C'est ce que je retiendrai de cet album.
Voici
venir l'OMNI, « objet musical non identifié » de mon
top. J'ai nommé l'album éponyme de Sphyxion.
J'ai déjà écrit un article sur cette pépite, mais j'adore
toujours en parler. Si le côté obscur de la force vous parle,
alors cet album en serait l'expression la plus douce et la plus
suave. Un album claustrophobique, spatial, spectral, hypnotique.
Les nappes d’ambiant se mêlent à des éléments coldwave et de
drone, donnant au tout, au-delà de l'aspect technoïde, une
sensation de douce chaleur.

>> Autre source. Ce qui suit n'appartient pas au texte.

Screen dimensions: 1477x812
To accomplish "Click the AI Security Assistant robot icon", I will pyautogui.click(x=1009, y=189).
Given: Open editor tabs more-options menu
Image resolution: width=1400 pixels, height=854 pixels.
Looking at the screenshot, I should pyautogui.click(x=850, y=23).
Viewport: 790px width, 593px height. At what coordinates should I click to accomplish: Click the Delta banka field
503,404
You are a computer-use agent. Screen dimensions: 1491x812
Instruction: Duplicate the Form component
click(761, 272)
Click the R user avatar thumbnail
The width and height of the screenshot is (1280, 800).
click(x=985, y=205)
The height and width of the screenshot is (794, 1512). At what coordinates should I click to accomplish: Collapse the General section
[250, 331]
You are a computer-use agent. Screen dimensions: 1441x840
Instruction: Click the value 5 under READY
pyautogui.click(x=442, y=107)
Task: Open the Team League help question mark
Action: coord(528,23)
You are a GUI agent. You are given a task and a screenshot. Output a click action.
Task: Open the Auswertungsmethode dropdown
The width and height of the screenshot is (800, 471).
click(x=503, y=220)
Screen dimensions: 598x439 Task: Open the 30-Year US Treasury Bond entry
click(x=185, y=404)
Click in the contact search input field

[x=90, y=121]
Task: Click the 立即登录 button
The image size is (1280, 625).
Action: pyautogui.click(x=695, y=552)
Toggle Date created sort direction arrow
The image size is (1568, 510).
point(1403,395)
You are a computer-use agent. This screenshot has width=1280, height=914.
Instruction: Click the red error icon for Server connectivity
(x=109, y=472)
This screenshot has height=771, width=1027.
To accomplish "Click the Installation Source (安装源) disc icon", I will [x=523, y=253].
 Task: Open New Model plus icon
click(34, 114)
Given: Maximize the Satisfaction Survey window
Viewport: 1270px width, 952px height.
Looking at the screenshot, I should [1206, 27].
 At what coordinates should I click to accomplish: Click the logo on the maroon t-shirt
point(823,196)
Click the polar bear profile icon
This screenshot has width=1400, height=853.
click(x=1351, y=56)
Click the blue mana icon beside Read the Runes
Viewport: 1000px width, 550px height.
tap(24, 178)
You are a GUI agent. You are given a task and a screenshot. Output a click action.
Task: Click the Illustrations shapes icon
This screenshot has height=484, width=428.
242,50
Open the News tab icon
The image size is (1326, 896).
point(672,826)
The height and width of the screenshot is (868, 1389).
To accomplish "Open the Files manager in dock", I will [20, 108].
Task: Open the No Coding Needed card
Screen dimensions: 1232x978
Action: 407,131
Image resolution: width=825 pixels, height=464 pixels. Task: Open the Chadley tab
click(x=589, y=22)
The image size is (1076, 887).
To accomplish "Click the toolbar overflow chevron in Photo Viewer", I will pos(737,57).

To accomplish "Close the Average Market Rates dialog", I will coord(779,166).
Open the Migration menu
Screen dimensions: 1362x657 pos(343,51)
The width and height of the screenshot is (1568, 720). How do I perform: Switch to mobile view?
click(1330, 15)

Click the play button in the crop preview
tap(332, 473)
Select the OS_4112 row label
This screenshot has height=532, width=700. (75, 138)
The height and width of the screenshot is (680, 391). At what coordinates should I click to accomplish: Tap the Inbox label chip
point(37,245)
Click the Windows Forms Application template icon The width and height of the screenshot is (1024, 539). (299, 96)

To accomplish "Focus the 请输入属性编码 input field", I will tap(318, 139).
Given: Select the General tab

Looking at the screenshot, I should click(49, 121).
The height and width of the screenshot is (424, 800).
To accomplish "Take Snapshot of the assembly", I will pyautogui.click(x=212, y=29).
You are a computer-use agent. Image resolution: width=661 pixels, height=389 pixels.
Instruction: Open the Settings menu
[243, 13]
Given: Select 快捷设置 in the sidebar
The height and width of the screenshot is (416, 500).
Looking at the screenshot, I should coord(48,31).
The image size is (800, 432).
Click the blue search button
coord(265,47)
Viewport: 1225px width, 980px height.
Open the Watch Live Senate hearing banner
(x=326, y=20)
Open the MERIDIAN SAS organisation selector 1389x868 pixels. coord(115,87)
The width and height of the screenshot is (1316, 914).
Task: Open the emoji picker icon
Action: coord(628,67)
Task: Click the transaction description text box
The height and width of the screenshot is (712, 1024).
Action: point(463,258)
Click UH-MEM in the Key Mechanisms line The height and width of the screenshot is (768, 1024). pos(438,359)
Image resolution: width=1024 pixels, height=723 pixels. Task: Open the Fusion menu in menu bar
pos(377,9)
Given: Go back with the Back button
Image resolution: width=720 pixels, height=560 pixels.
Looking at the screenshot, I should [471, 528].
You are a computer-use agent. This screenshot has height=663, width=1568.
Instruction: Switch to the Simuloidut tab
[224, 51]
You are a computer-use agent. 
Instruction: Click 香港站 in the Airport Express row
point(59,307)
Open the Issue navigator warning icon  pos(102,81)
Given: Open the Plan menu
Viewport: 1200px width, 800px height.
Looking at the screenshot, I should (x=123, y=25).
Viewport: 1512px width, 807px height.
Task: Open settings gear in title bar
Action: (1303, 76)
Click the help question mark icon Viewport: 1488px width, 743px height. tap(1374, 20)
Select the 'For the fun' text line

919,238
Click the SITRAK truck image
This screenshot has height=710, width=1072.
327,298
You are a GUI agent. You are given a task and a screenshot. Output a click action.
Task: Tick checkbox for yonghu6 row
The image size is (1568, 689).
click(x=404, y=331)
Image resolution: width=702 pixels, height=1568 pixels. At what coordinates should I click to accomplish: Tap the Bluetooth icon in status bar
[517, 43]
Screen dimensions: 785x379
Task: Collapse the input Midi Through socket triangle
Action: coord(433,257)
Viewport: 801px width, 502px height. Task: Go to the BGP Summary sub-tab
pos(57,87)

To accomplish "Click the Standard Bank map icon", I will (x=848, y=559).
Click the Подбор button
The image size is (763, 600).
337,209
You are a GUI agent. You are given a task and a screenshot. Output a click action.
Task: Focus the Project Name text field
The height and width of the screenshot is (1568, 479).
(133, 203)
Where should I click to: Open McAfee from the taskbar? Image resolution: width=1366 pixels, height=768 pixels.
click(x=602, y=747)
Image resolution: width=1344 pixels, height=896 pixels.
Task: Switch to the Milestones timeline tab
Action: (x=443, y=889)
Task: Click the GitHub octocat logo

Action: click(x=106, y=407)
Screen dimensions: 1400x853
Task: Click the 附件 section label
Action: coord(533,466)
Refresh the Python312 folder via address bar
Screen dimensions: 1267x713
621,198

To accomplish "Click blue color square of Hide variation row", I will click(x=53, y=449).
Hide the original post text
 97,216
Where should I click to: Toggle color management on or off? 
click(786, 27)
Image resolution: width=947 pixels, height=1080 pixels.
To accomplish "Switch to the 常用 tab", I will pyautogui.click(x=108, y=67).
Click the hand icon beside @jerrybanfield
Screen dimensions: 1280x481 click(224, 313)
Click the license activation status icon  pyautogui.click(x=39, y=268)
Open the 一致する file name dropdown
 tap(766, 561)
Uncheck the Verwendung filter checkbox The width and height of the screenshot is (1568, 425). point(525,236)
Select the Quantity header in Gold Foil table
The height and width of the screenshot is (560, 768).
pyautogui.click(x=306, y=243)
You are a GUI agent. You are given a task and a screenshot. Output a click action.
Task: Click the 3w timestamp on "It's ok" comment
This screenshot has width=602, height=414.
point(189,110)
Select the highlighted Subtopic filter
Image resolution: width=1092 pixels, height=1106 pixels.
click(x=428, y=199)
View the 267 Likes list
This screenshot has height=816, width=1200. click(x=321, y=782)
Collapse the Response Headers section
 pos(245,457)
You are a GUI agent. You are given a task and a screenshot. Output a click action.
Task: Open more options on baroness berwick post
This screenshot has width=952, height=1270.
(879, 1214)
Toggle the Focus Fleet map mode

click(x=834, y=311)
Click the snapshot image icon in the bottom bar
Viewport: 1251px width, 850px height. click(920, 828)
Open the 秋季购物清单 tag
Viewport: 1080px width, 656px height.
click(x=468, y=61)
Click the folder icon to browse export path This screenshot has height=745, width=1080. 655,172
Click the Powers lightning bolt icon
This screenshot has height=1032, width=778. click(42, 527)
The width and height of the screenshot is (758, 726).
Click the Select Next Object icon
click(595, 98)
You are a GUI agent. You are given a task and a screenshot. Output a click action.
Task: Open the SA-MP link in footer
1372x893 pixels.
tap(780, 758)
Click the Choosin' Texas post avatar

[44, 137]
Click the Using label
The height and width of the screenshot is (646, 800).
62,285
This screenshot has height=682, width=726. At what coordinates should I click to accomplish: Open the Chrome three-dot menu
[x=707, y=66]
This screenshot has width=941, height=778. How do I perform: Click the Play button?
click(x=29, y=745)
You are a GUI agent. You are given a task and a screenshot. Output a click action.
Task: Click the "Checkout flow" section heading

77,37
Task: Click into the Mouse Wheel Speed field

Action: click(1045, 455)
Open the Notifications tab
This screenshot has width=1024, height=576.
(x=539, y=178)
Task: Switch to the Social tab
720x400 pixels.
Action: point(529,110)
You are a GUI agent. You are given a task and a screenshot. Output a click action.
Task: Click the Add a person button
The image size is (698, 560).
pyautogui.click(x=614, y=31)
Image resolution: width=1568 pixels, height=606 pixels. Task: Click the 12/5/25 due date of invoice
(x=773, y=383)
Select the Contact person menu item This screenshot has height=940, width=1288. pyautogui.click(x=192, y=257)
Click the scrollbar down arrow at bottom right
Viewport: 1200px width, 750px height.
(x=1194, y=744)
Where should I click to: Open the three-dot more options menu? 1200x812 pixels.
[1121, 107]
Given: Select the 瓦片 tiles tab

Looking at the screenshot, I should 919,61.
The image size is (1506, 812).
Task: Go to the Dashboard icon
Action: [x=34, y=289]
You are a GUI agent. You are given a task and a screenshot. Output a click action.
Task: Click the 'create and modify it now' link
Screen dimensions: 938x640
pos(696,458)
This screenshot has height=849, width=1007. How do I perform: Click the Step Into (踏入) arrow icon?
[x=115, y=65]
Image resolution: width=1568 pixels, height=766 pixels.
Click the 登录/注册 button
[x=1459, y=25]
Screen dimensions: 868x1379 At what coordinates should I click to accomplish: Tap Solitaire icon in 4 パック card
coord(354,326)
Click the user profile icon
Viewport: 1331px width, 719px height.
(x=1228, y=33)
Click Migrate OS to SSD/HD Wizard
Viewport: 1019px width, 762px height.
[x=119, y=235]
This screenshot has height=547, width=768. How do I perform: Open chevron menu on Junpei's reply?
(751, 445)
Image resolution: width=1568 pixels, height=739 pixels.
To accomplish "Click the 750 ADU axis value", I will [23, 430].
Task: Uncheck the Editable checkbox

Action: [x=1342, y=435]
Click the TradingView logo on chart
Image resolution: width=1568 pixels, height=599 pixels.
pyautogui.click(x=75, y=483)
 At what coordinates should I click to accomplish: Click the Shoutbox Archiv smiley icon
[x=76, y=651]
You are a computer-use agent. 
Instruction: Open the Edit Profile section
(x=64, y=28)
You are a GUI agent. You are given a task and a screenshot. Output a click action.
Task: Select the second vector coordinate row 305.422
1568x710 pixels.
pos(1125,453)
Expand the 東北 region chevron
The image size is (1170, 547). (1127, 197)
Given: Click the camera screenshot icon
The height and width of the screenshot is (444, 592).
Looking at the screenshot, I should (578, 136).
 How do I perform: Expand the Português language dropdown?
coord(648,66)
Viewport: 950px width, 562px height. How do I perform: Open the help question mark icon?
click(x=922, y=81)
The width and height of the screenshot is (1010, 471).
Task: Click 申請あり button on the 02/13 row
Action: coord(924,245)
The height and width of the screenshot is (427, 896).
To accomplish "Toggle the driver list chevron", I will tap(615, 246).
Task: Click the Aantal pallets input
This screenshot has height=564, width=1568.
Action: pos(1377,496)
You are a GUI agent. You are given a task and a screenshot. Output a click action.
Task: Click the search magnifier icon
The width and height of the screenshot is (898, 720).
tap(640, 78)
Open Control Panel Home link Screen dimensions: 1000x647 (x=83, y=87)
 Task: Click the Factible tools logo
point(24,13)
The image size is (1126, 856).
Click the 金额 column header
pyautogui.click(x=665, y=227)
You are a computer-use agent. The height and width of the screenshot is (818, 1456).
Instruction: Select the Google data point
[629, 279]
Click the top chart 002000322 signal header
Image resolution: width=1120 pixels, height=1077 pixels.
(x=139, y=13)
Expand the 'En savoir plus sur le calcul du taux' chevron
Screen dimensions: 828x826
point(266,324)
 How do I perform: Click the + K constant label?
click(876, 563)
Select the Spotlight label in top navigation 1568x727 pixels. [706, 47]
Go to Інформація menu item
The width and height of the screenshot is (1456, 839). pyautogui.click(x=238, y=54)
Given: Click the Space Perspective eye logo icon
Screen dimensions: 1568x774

Sphyxion,
ce sont les ténèbres englobantes, c'est l'histoire de la création
du monde, loin de l'image de grand fracas et du tumulte
assourdissant. C'est l'Univers qui accouche de lui-même.
Mes
amis de Trouble Fait'
se font détrôner à un mois de la sortie de ce top et se retrouvent à
la deuxième position avec leur nouvel album The
Black Isles.
Contrairement à Comet
Camden qui était dans
un registre plutôt coldwave/rock anglais, me déstabilisant à
chaque chanson en apportant toujours un petit je-ne-sais-quoi à
leurs compositions, le groupe ici se fait plus incisif, plus brutal
quelque part, plus tranché. Quelle claque. Le petit
je-ne-sais-quoi est en tout cas toujours là mais l'accent est mis
sur le côté goth rock, en tout cas son influence se fait sentir.
« Beads Of
Emerald »,
« Christiana »,
« Sweet Perfumes »,
autant de titres qui resteront gravés dans les annales du post-punk
underground français. Oui Trouble Fait'
fait partit des références actuelles de cette scène
malheureusement trop peu valorisée, aux côtés d'Electric
Press Kit, Follow Me
Not, AinSophAur,
Nova Et Vetera et
tant d'autres... Des groupes qui vous feront passer de terribles
« Post Punk Night
In Paris » (et
ailleurs).
Le
numéro un de cette année est vraiment sorti de nulle part. Personne
ne l'attendait. Personne n'aurait jamais osé imaginer qu'un tel
projet puisse exister. Et pourtant... Après plusieurs années
d’errance, Richard Melville Hall s'est extirpé de sa torpeur.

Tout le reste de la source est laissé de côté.